O que a fisiologia mostra sobre síntese proteica
Estudos com biopsias e tracers mostram que, depois de sessões de resistência exigentes, a síntese proteica muscular pode permanecer acima da linha de base por vinte e quatro a quarenta e oito horas, variando com intensidade, volume, nível de treino e alimentação prévia. Ou seja, o organismo continua “em obra” muito depois de você tomar banho.
Proteína total do dia: o que mais importa
Revisões e artigos de síntese destacam que, para a maioria, atingir a meta diária de proteína (com distribuição razoável nas refeições) explica muito mais o balanço nitrogenado favorável e a reparação do que o minuto exato do primeiro consumo pós treino. Isso não diz que o momento seja irrelevante, apenas que não deve gerar pânico no vestiário.
Timing fino: quando faz diferença
Distribuir proteína em três a quatro porções ao longo do dia costuma ser uma estratégia simples e alinhada à evidência. Para quem treina em jejum prolongado ou faz sessões muito longas, um lanche proteico em até algumas horas após o treino ainda é sensato por fome, recuperação subjetiva e adhência, não por superstição do cronômetro.
Exceção: atletas com dois treinos no mesmo dia
Quem tem segunda sessão pesada no mesmo dia pode se beneficiar de carboidrato e proteína mais cedo para recompor glicogênio e iniciar reparo antes da próxima carga. Aqui o timing ganha peso relativo, mas ainda conversa com o total do dia.
Na prática: shake, lanche ou refeição
Whey é conveniente, mas frango, iogurte, ovo e leguminosas também entregam aminoácidos. Escolha o que encaixa na sua digestão, bolso e rotina. O treino não “some” porque você foi almoçar uma hora depois em vez de cinco minutos depois.
Mitos em uma frase
- “Se não bebi whey na saída, perdi o treino.” Não; a adaptação é processo prolongado e depende do conjunto do dia e da semana.
- “Só líquido absorve a tempo.” O trato digestivo lida bem com alimentos sólidos em horários próximos ao treino se você tolera.
- “Mais proteína sempre linearmente melhor.” Acima de certos patamares, o retorno marginal cai e sobra custo calórico e renal a monitorar em patologias.
Quando procurar um profissional
Nefropatas, pessoas com história de cálculos associados a dietas hiperproteicas mal planejadas, competidores em categorias de peso e quem apresenta distúrbios alimentares devem alinhar metas com médico e nutricionista esportivo.
Perguntas frequentes
Quantos gramas de proteína por quilo?
Faixas típicas na literatura para hipertrofia costumam orbitar 1,6 a 2,2 g/kg/dia em adultos saudáveis, com variação por sexo, fase de treino e déficit calórico. Personalize com profissional.

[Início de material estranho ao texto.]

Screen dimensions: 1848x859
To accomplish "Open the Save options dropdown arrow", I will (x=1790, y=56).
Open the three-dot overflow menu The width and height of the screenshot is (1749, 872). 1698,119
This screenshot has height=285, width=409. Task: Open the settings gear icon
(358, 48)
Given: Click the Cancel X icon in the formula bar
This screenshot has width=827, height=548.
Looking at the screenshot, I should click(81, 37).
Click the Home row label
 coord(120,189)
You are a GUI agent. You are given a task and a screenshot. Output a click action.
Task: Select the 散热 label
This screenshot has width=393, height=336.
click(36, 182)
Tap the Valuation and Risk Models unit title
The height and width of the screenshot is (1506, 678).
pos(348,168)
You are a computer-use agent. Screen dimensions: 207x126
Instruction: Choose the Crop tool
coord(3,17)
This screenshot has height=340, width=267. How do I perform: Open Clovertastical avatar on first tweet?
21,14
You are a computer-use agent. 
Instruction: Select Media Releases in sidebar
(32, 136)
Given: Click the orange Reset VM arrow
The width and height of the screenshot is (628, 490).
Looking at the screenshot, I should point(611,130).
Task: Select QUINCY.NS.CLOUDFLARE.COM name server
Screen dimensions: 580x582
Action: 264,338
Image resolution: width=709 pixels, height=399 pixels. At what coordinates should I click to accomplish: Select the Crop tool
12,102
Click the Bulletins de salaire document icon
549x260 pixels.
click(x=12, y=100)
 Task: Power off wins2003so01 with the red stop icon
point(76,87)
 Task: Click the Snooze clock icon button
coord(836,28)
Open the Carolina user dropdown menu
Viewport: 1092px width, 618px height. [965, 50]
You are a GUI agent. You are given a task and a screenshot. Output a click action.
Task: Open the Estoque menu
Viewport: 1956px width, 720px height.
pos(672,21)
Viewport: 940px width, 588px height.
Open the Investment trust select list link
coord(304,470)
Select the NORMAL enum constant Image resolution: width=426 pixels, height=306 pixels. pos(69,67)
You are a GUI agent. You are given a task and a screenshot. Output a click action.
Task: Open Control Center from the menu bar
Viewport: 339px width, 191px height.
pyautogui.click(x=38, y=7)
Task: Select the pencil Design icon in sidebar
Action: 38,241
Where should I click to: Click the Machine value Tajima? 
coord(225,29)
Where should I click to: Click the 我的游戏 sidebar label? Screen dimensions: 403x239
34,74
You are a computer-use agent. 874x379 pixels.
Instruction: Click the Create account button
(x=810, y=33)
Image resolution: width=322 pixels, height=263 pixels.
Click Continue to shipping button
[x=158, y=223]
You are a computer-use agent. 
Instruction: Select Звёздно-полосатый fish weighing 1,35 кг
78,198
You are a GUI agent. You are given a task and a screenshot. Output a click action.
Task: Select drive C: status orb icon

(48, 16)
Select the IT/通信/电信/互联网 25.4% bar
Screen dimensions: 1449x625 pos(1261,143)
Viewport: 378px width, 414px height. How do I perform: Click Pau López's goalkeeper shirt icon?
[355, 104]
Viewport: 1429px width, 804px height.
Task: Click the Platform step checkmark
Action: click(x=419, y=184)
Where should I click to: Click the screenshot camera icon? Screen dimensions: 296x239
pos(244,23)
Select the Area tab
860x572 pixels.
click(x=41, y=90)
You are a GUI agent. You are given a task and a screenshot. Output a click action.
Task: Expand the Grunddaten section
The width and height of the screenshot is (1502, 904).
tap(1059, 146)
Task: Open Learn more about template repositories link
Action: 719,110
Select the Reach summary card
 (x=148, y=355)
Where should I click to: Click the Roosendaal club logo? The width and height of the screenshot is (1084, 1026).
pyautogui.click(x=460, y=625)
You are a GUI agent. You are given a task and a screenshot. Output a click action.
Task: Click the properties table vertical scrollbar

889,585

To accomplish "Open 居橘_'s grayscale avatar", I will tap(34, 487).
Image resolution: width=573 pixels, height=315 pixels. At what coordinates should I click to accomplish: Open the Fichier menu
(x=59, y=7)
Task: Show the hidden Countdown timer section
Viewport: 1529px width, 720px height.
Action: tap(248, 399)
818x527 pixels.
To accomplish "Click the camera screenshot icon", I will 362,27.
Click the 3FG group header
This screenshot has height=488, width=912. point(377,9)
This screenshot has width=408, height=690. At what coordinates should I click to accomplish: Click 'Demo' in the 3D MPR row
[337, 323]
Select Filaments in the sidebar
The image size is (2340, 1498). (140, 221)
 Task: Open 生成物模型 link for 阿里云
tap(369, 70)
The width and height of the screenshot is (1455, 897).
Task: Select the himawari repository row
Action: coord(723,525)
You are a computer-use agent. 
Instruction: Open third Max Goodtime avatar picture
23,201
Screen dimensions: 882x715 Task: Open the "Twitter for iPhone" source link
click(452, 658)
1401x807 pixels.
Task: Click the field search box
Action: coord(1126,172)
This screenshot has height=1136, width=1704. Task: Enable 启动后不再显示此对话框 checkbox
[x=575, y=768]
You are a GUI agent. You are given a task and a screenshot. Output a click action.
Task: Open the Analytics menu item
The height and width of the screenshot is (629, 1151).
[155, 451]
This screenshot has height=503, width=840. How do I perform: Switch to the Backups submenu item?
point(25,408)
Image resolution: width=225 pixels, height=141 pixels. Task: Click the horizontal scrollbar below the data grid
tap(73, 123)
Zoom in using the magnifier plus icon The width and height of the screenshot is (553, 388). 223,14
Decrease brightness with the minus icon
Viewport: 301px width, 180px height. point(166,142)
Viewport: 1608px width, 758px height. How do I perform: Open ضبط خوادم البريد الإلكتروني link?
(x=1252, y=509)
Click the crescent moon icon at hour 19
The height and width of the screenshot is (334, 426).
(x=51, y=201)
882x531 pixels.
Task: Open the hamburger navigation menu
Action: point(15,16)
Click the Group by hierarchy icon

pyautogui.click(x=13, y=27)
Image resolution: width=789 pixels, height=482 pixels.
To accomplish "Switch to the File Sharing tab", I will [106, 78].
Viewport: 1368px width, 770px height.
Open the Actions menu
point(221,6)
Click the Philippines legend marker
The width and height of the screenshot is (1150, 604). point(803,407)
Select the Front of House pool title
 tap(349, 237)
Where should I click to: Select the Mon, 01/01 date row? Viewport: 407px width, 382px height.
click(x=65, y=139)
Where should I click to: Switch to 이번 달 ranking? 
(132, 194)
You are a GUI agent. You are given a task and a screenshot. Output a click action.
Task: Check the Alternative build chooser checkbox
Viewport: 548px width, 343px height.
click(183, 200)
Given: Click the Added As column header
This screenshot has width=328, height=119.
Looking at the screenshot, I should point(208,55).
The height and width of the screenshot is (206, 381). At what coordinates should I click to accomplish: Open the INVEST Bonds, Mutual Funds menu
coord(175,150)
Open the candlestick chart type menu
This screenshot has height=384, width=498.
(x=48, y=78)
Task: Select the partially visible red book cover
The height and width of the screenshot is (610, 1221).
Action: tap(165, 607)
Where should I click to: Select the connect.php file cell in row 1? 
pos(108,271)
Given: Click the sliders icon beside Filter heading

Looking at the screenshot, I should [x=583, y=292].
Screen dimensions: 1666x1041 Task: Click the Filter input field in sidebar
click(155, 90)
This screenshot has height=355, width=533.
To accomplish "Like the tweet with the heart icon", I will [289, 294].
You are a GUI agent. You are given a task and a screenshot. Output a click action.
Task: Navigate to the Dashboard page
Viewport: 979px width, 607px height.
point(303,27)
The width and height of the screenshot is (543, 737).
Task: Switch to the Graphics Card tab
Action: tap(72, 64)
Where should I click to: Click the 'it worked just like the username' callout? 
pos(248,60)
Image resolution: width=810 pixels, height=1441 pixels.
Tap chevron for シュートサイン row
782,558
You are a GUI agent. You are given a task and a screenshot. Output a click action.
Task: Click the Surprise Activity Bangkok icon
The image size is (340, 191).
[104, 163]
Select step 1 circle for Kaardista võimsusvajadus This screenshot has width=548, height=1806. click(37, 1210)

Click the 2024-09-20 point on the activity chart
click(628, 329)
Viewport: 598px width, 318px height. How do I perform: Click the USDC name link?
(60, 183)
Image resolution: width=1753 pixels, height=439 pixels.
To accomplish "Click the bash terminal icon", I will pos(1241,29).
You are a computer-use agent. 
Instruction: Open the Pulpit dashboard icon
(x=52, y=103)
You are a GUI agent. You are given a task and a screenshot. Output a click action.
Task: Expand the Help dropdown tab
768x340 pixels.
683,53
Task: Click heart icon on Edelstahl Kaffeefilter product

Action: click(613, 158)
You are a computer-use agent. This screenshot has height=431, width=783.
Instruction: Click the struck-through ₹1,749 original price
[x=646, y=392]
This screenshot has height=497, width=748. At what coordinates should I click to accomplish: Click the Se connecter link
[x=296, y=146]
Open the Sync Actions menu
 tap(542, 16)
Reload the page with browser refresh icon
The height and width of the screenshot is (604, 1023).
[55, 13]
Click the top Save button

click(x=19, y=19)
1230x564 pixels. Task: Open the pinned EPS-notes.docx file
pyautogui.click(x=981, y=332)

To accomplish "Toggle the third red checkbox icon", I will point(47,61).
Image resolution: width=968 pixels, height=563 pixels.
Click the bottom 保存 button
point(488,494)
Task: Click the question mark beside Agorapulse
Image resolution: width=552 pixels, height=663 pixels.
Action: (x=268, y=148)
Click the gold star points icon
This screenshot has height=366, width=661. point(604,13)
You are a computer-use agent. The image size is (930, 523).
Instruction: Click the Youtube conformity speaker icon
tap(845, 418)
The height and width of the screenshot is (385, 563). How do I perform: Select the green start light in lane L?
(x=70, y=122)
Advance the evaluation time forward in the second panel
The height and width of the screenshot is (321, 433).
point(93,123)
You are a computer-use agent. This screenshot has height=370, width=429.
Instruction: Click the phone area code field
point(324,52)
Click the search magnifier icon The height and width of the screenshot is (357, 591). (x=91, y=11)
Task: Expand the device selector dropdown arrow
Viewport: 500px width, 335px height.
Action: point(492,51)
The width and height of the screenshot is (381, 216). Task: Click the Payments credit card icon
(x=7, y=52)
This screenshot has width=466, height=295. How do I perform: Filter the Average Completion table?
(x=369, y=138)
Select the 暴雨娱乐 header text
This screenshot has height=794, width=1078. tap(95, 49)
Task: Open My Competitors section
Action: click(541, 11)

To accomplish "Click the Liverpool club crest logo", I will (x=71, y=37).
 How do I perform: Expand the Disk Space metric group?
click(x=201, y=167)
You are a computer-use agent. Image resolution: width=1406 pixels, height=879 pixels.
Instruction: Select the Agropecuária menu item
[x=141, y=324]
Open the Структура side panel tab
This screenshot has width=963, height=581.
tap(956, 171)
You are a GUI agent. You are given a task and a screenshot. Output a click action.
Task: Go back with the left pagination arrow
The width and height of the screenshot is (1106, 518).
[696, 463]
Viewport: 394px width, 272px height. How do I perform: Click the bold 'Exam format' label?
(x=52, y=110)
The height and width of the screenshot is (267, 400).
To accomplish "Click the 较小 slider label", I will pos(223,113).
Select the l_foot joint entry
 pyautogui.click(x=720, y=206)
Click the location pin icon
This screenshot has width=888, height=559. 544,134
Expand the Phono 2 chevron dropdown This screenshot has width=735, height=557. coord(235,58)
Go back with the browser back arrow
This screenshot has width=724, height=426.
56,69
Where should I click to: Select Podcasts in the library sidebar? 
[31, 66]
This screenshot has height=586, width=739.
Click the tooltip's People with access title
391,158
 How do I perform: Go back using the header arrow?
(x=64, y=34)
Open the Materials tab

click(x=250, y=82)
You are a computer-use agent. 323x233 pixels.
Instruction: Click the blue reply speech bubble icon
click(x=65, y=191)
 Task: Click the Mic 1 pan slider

Jejuar depois do treino atrapalha?
Se no restante do dia você recupera a proteína total, muitos indivíduos ainda progridem. Quem sente fraqueza ou treina duas vezes deve avaliar outra estratégia.
Carboidrato pós treino é obrigatório?
Ajuda a repor glicogênio se você treina de novo em poucas horas ou faz volumes enormes; para o público geral, o prato equilibrado do dia resolve na maior parte dos casos.
BCAA substitui proteína completa?
Não substitui a matriz de aminoácidos essenciais de uma proteína completa ou de combinações vegetais planejadas; é suplemento opcional e contextual.
Referências científicas e leituras oficiais
- Aragon AA, Schoenfeld BJ. Nutrient timing revisited: is there a post-exercise anabolic window? J Int Soc Sports Nutr. 2013;10(1):5. doi:10.1186/1550-2783-10-5
- Jäger R, Kerksick CM, Campbell BI, et al. International Society of Sports Nutrition Position Stand: protein and exercise. J Int Soc Sports Nutr. 2017;14:20. doi:10.1186/s12970-017-0177-8
- Schoenfeld BJ, Aragon AA, Krieger JW. The effect of protein timing on muscle strength and hypertrophy: a meta-analysis. J Int Soc Sports Nutr. 2013;10(1):53. doi:10.1186/1550-2783-10-53
Nota: evidência em iniciantes, idosos e déficit calórico pode ter nuances; use meta análises como guia, não como dogma único.